Morning Read: Virginia Could Lose 200,000 Jobs With Budget Cuts

Gov. Bob McDonnell will be on Capitol Hill Wednesday talking about sequestration -- an automatic form of spending cuts that impacts budget areas across the board, including defense spending.

The press conference is scheduled for 2:40 p.m. outside the U.S. Capitol and, according to Politico, the governor is expected to be flanked by congressional Republicans from Virginia, including Majority Leader Eric Cantor.

If the budget cuts go into effect, Virignia will be one of the hardest-hit states, ranking second only to California.

The commonwealth stands to lose 207,571 jobs and nearly $10.7 billion in labor income if Congress fails to resolve the budget crisis before the cuts go into effect in January, according to the Richmond Times-Dispatch.

Via RTD:

"It's a pretty big hit" for Virginia, said Stephen Fuller, an economist at George Mason University who conducted the analysis along with Chmura Economics and Analytics, a research firm in Richmond. 

The researchers said the automatic spending cuts will cost the economy more than 2 million jobs, from defense contracting to border security to education. The cuts also would reduce the nation's gross domestic product by $215 billion next year while consumer confidence would plummet.

"If they are allowed to occur as currently scheduled, the long-term consequences will permanently alter the course of the U.S. economy's performance, changing its competitive position in the global economy," the report said.

* The House Judiciary Committee will consider a bill Wednesday that would ban abortions in the District 20 weeks into pregnancy, according to the Washington Times.

Local officials and proponents of D.C. statehood see the law as an intrusion on the District’s right to govern itself.

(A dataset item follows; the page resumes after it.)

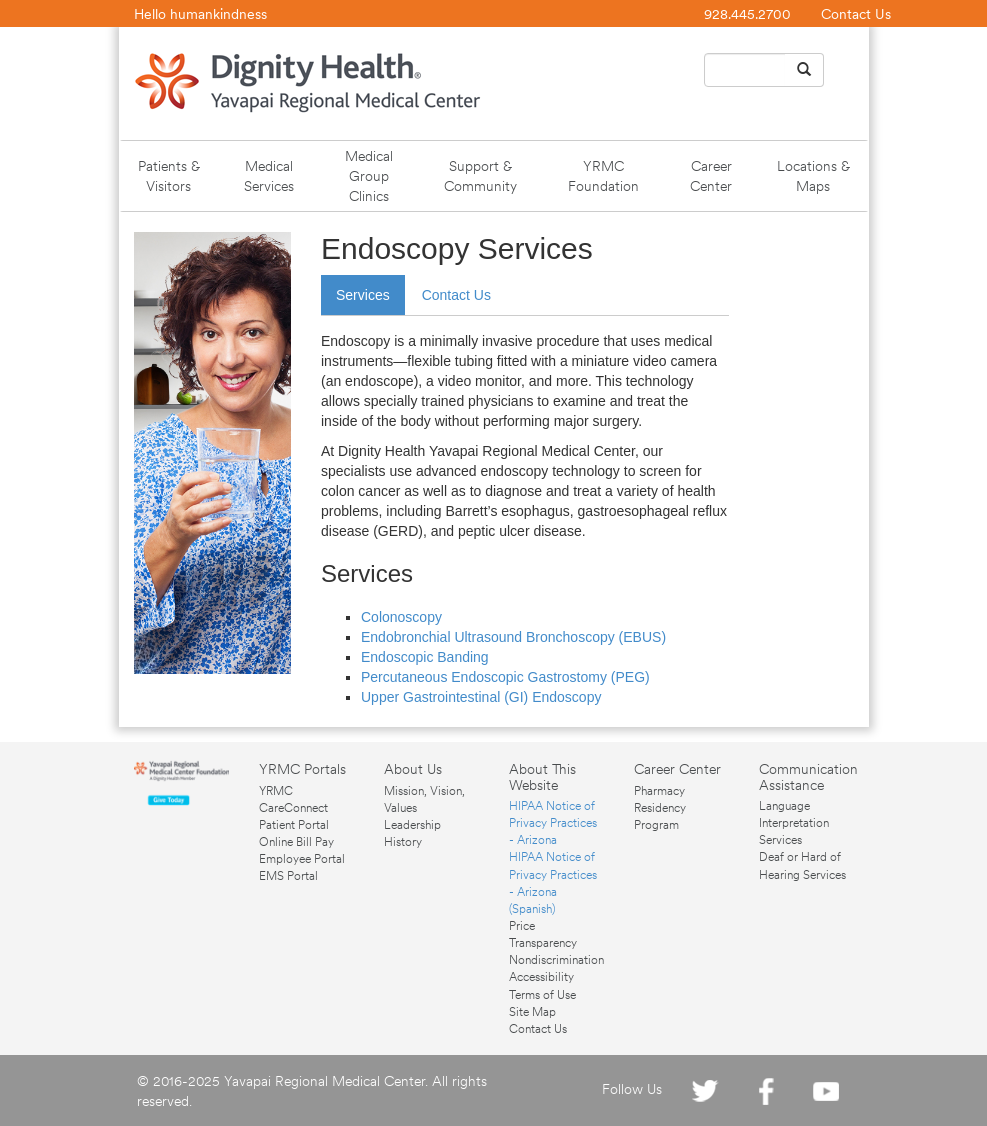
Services (363, 295)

* In the Washington Examiner, columnist Harry Jaffe writes that the two religious leaders organizing a rally in support of Mayor Vincent Gray today are right to support Gray, but wrong to include race as part of the issue.

But [Rev. Graylan] Hagler has insinuated that Gray is being harassed because he is black. Two of the council members who called for Gray to quit are white. Willie Wilson will have a hard time keeping his race card in his hand.

But times have changed since Joe diGenova and Jay Stephens investigated and prosecuted Marion Barry for snorting cocaine, among other things. Both U.S. attorneys happened to be white. Now the chain of prosecutorial command -- from U.S. Attorney Ron Machen Jr. through Attorney General Eric Holder to President Obama -- is African-American.

"There's no racial conspiracy floating in the District of Columbia," former D.C. police lieutenant Lowell Duckett tells me. "That's gone."

If Wilson and Hagler preach racial disharmony, their legitimacy will be gone, too.

Slate explains the latest abortion showdown in Virginia.

The Maryland Reporter has a profile on the state’s attorney general Doug Gansler, who is also the new president of the National Association of Attorneys General.

As the new president, Gansler has targeted Internet privacy as his main focus, according to the article.

“Clearly, what the Internet companies are doing is an invasion of privacy,” Gansler said. “It certainly could very well be an acceptable and appropriate invasion of privacy,” much as airport security has become an accepted invasion of privacy -- up to a point.

“Most of the things we look up on the Internet are free, but there’s a legitimate interest for those companies to make money,” Gansler said. “Where to draw that line is the dialogue we’ll be having in NAAG.”